◆ **Required tasks**
#1 Using the article on Lily's Driftwood Bay, list every company or broadcaster named in its opening paragraph.
#2 Write the next part of the article on Lily's Driftwood Bay, continuing from its final sentence.

◆ **Extract**
==========

Lily's Driftwood Bay is a Northern Irish animated children's television series. Produced in Northern Ireland, the series premiered on Nick Jr. in the UK and Ireland on 5 May 2014 and it ended on 5 November 2017. It is created and produced by Sixteen South in association with Ingenious Media and with the participation of Nick Jr. and KiKA for season 2. It is based on an original idea and characters by Joanne Carmichael. The show uses paper cut-out animation.

Plot
A young sea-treasure hunter named Lily and her Dad live in a beach hut on an otherwise deserted beach. They give the impression of a family living 'off grid' with their patched clothes and Dad's plain look - their transport is an old van, and Lily having only a seagull for friendship and most of her toys composed of 'sea treasure' found on the beach.

In episode 35 "Goodbye Seabird" Lily is presented a framed photograph, from her father, showing a slightly younger Lily, her father and a blonde-haired lady by her father's side. The episode deals with the death of a seabird on Driftwood Bay and a suggestion could be that Lily's mother recently died given that Lily appears only a couple of years younger in the photograph.

Characters

Main 
Salty Dog' (Peter Mullan) is a Scottish dog and the captain of a boat called "Delilah."  He is Nonna's younger brother who lives on Driftwood Bay. His catchphrases are "All aboard for Driftwood Bay!", "Land ho!", "Aye, aye, young Lily!", "Welcome aboard, Old Delilah!", "Golden goose caps!", "Moldering mudskippers!", "Lumbering lobsters!", "Rattling razor-clams" and "Slippery scallions!" Salty takes Lily to Driftwood Bay on Old Delilah. Salty seems to be in love with Hatsie Hen.

==========

◆ **Given information**
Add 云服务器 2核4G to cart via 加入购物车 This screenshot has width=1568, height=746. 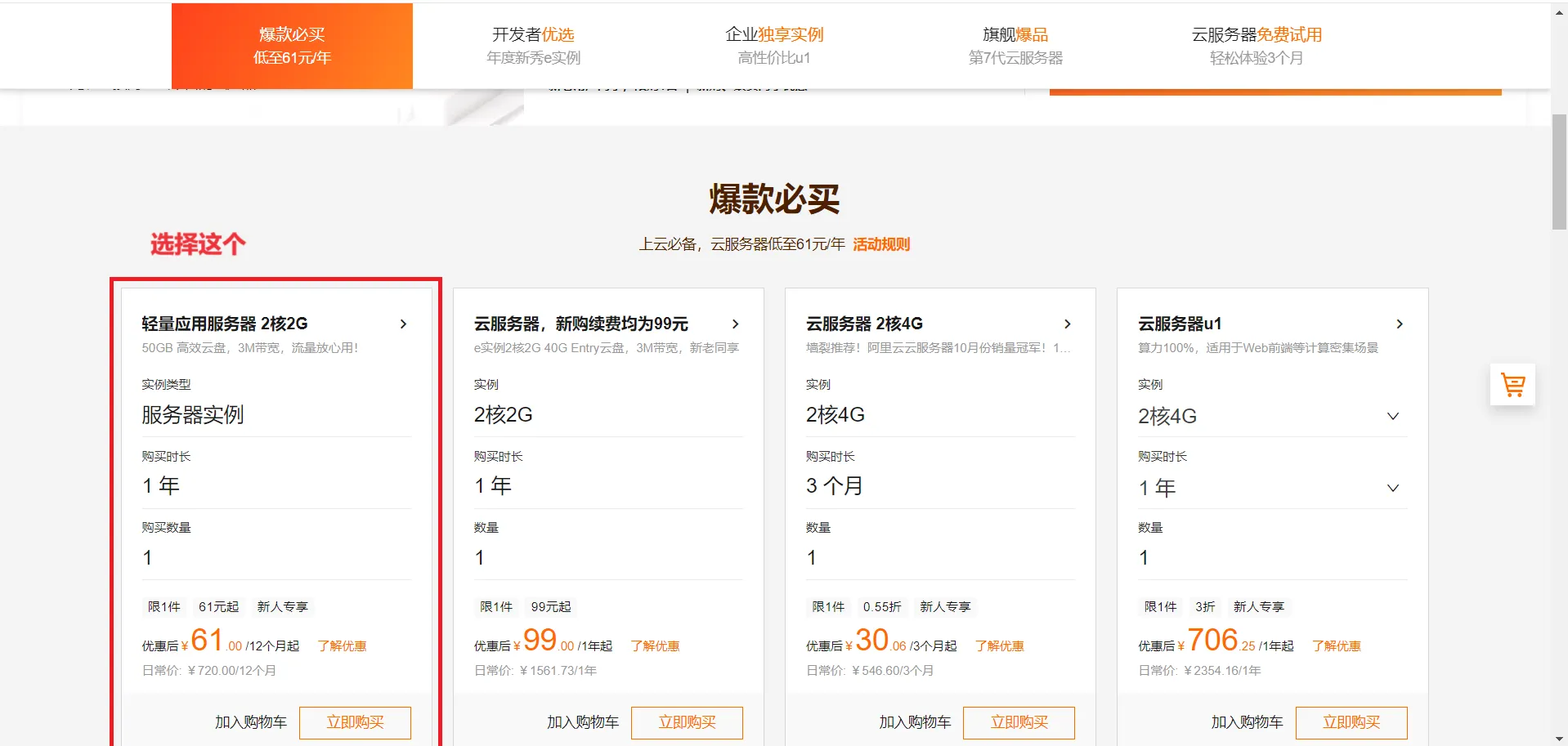pyautogui.click(x=915, y=722)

==========

◆ **Response list**
#1 Nick Jr., Sixteen South, Ingenious Media, KiKA

#2
Lily (Orlagh O’Keefe) is the protagonist of the series, an imaginative, happy-go-lucky, cheerful and feisty young 5-year-old Northern Irish red-headed girl with a vivid imagination. Lily is always accompanied by her best friend, Gull (a Seagull) who often spies "sea treasure" that is washed up on the shore by her beach hut. Once Lily finds the sea treasure, she wonders what it could be, and gets whisked away to Driftwood Bay, an island that exists only in her imagination.  During the title sequence Lily creates pictures of her animal friends with things that have washed up on the beach, which come to life on Driftwood Bay. Her catchphrases are "Sea treasure!", "Every day, a new adventure washes up on the beach!", "Hoop-dee-doo!", "Hooray!", "Across the way on Driftwood Bay!", "Come on, Gull!", "Aye, aye, Captain Salty!" and "What is it, Gull?"
Bull Dozer (Ardal O'Hanlon) is an Irish bull who wears a red neckerchief (or scarf) and lives on Driftwood Bay.
Nonna Dog (Annette Crosbie) is a Scottish dog who is Salty's older sister and the owner of the Cockle Cafe on Driftwood Bay.
Hatsie Hen (Tameka Empson) is a train-driving English hen who wears goggles at great speed and Salty seems to be in love with. She lives on Driftwood Bay.
Wee Rabbit (Jane Horrocks) is a Welsh rabbit who wears a pink dress and lives on Driftwood Bay. She is shy and loves art.
Lord Stag (Stephen Fry) is an English stag who wears a head reflector and lives in Stag Castle on Driftwood Bay.
Dad (Richard Dormer) is Lily's Dad who loves her and stays at home, always there when she returns from her adventures.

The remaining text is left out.